Question

AB is a diameter of a circle and AC is its chord such that ∠BAC = 30°. If the tangent at C intersects AB extended at D, then BC = ________.

Answer 1

AB is a diameter of circle with centre O and AC is the chord of the circle such that ∠BAC = 30°. The tangent at C intersects AB extended at D.

In ∆OAC,

OA = OC (Radius of circle)

∴ ∠OCA = ∠OAC (In a triangle, equal sides have equal angles opposite to them)

⇒ ∠OCA = 30°

Now, ∠OCD = 90° (Radius is perpendicular to the tangent at the point of contact)

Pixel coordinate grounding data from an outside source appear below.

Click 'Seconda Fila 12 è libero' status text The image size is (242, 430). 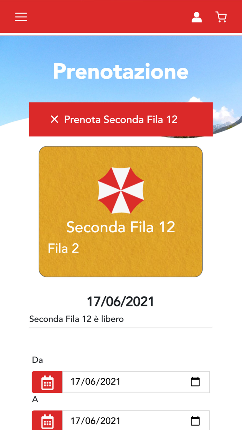[x=76, y=319]
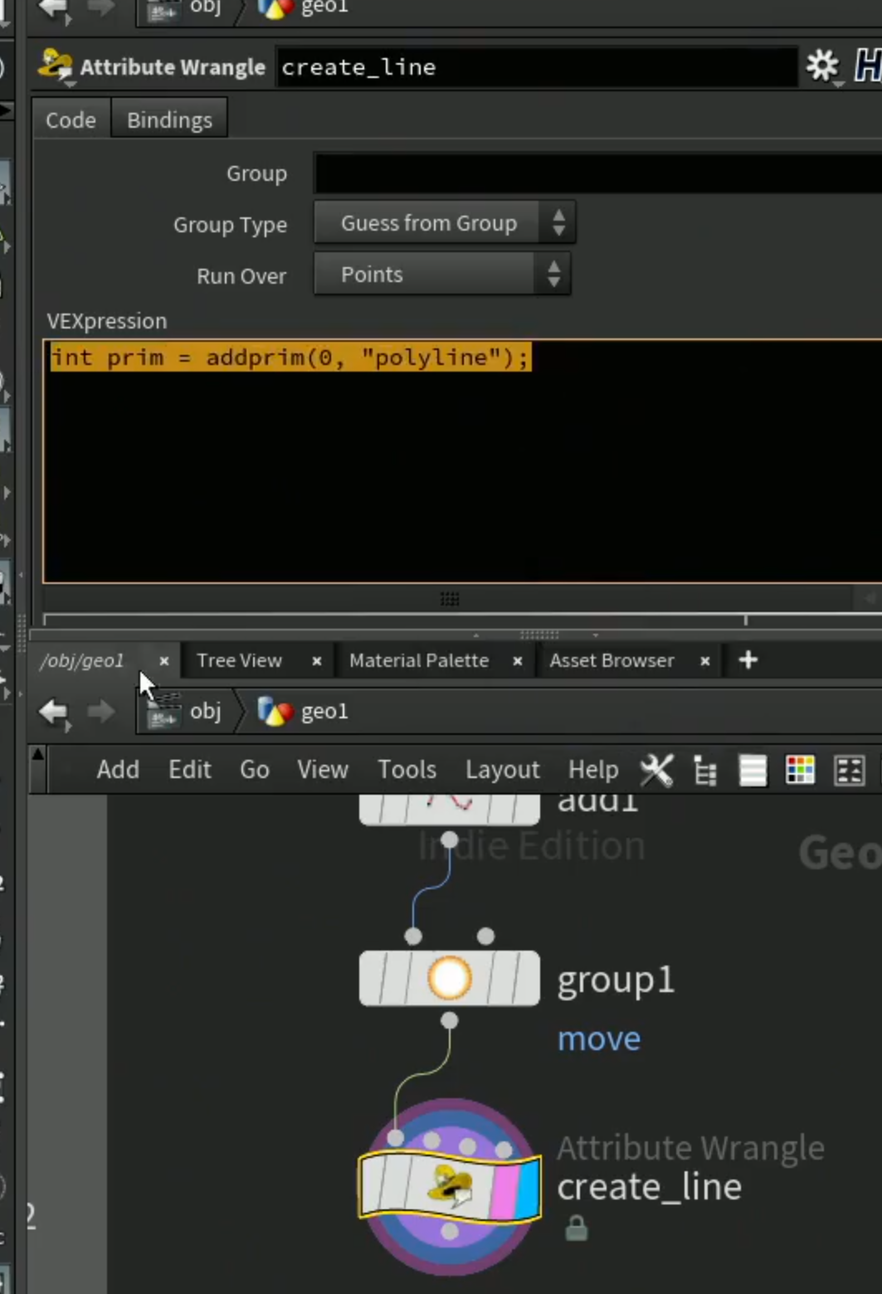Close the Material Palette tab

(518, 661)
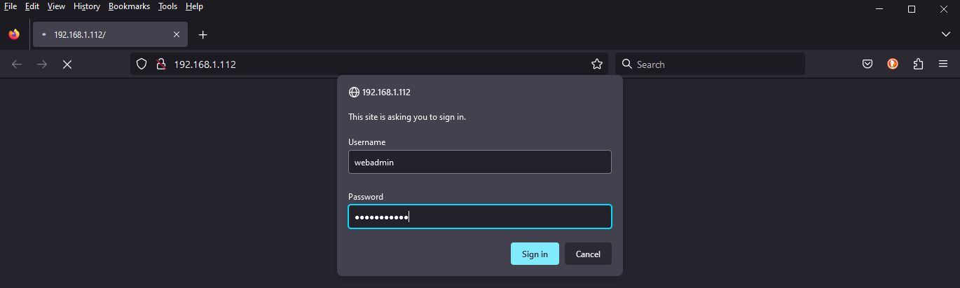The height and width of the screenshot is (288, 960).
Task: Open the History menu
Action: [86, 6]
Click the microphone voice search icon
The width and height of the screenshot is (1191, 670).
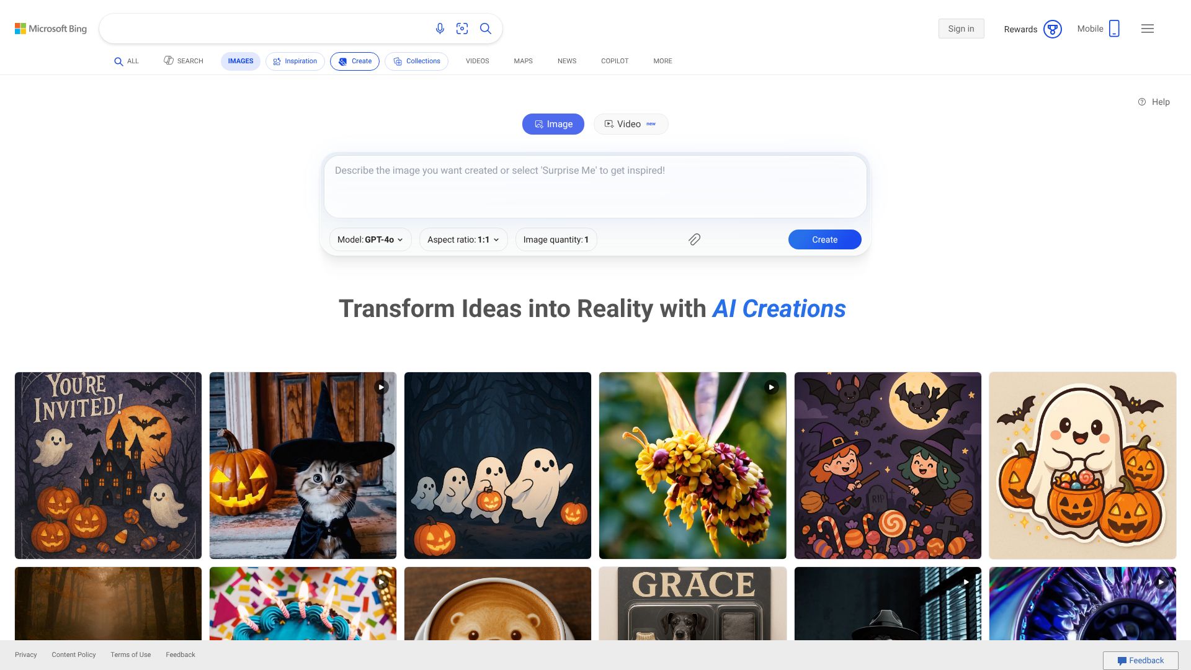[x=440, y=29]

∴ ∠ACD = ∠OCA + ∠OCD = 30° + 90° = 120°

In ∆ACD,

∠A + ∠ACD + ∠D = 180º (Angle sum property)

⇒ 30° + 120° + ∠D = 180º

⇒ ∠D = 180º − 150° = 30° .....(1)

Now, ∠ACB = 90° (Angle in a semi-circle is 90°)

∠ACD = ∠ACB + ∠BCD

⇒ 120° = 90° + ∠BCD

⇒ ∠BCD = 120º − 90° = 30° .....(2)

In ∆BCD,

∠D = ∠BCD [From (1) and (2)]

⇒ BC = BD (In a triangle, equal angles have equal sides opposite to them)

AB is a diameter of a circle and AC is its chord such that ∠BAC = 30°. If the tangent at C intersects AB extended at D, then BC = _ BD _.